■ **INSTRUCTIONS TO FOLLOW**
Could you repeat the rows, starting at the first row and ending at the row containing "center [444, 780].", with "screenshot" replaced by "screen capture" and nothing else changed? Leave the pictures out of your answer.

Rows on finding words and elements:

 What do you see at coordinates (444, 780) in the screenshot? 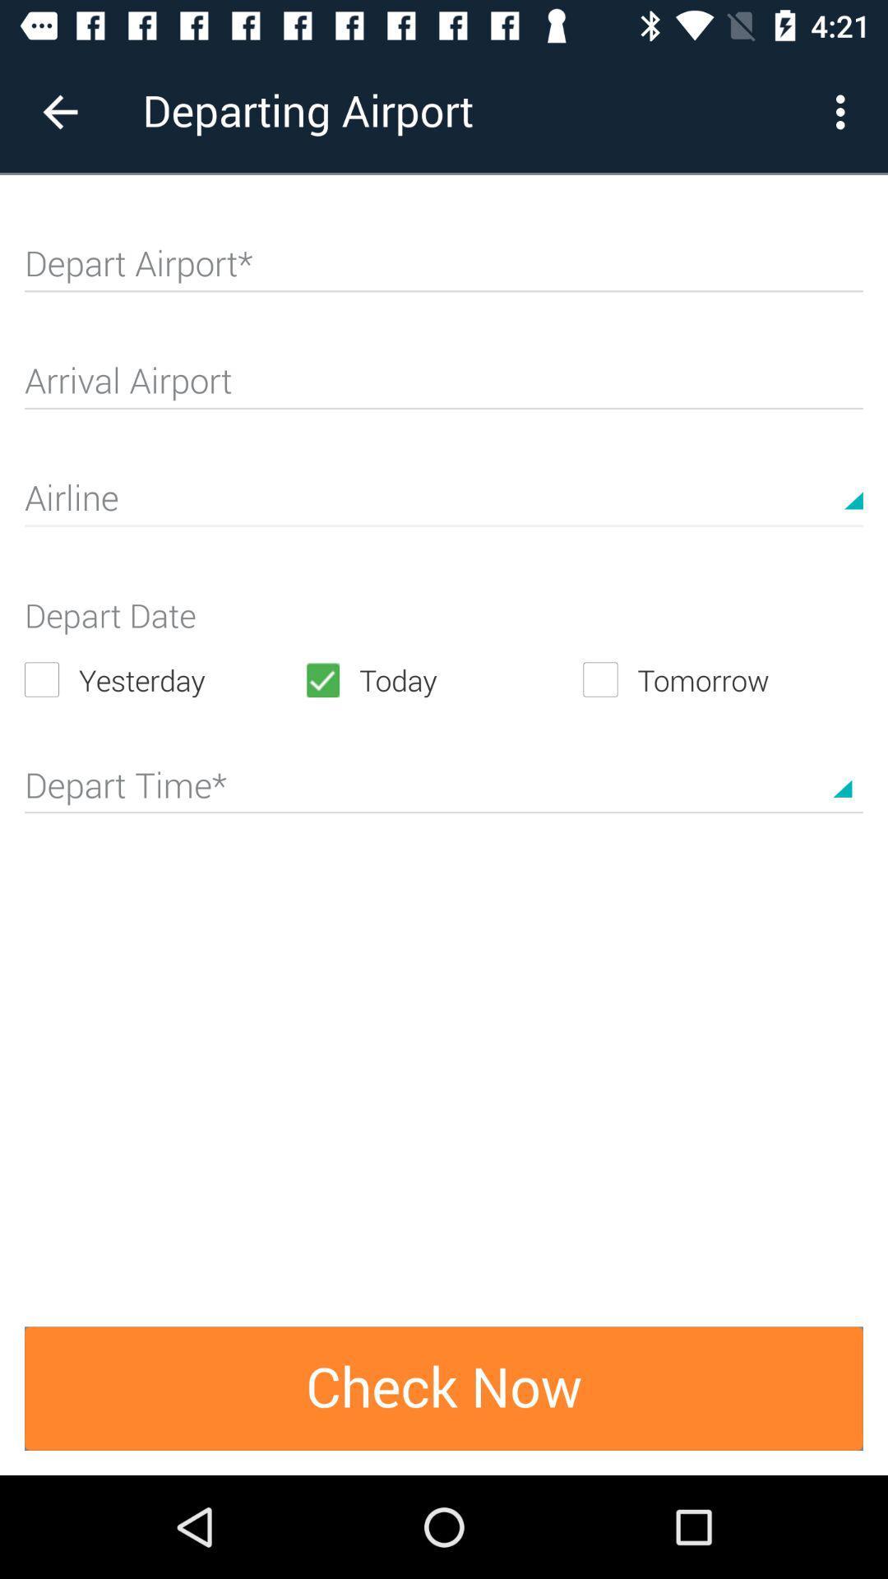
I see `the button above the check now` at bounding box center [444, 780].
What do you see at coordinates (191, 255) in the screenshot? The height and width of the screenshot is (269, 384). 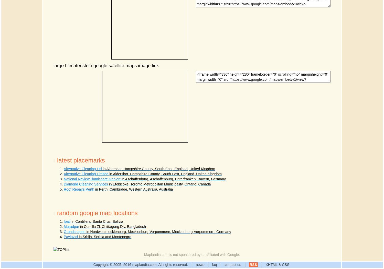 I see `'Maplandia.com is not sponsored by or affiliated with Google.'` at bounding box center [191, 255].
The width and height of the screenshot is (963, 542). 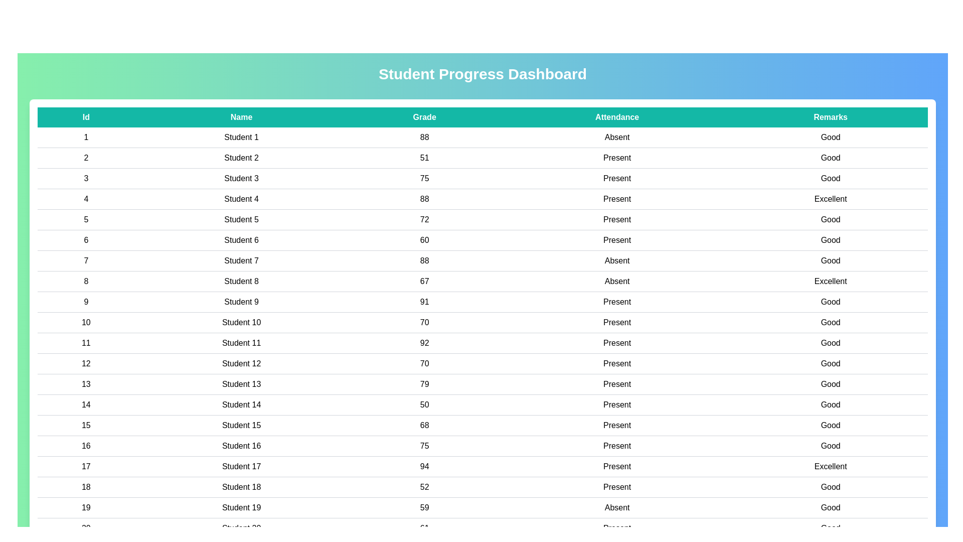 What do you see at coordinates (425, 117) in the screenshot?
I see `the column header Grade to sort the table by that column` at bounding box center [425, 117].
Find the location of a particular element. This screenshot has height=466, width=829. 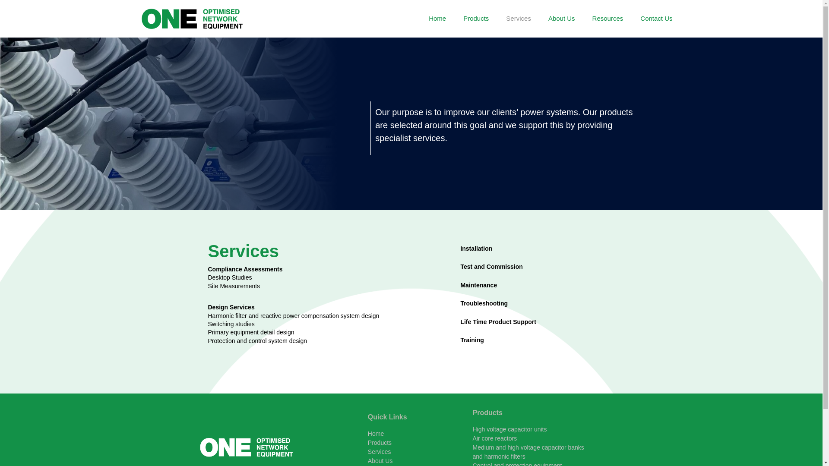

'Home' is located at coordinates (376, 434).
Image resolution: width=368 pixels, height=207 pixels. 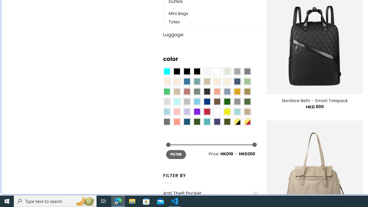 I want to click on 'Peach Pink', so click(x=176, y=122).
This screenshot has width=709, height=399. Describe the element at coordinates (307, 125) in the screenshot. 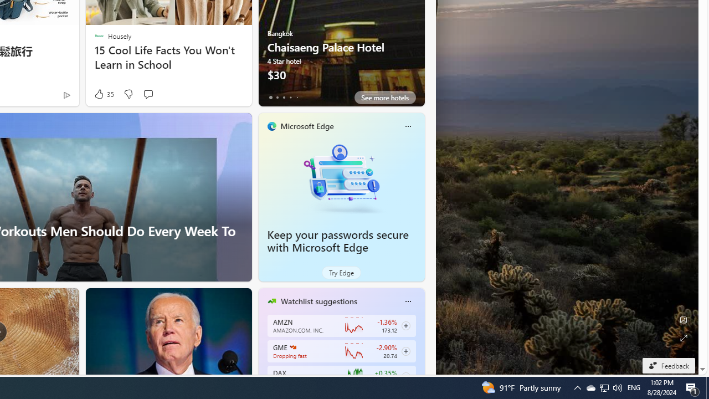

I see `'Microsoft Edge'` at that location.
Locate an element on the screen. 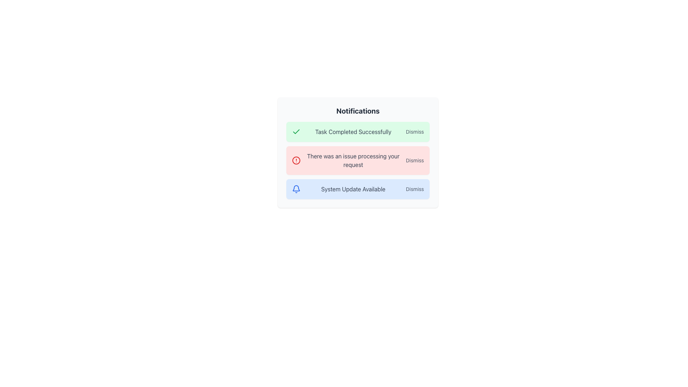 The image size is (688, 387). the blue-colored bell icon with a modern outline design located on the left side of the 'System Update Available' notification is located at coordinates (296, 189).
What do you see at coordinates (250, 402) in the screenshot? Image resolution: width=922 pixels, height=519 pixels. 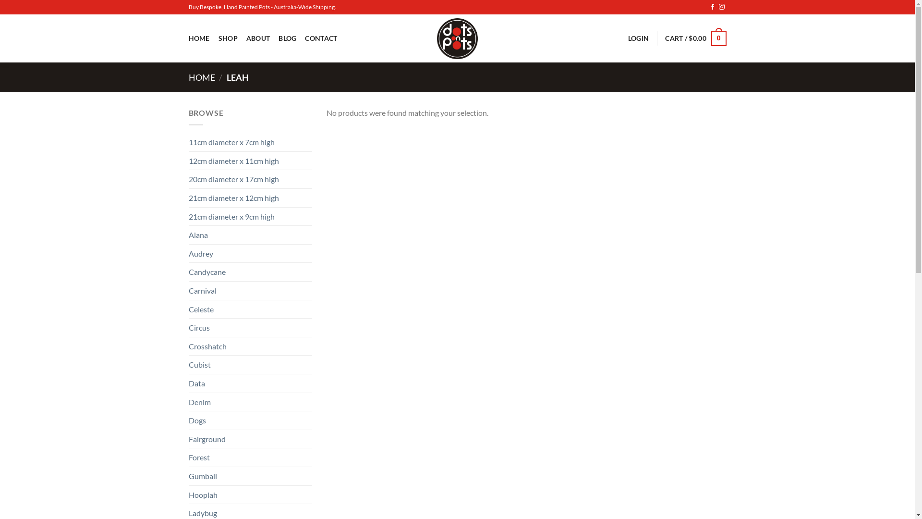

■ **ANSWER TO THIS TASK**
 What do you see at coordinates (444, 780) in the screen capture? 
I see `the button above the check now` at bounding box center [444, 780].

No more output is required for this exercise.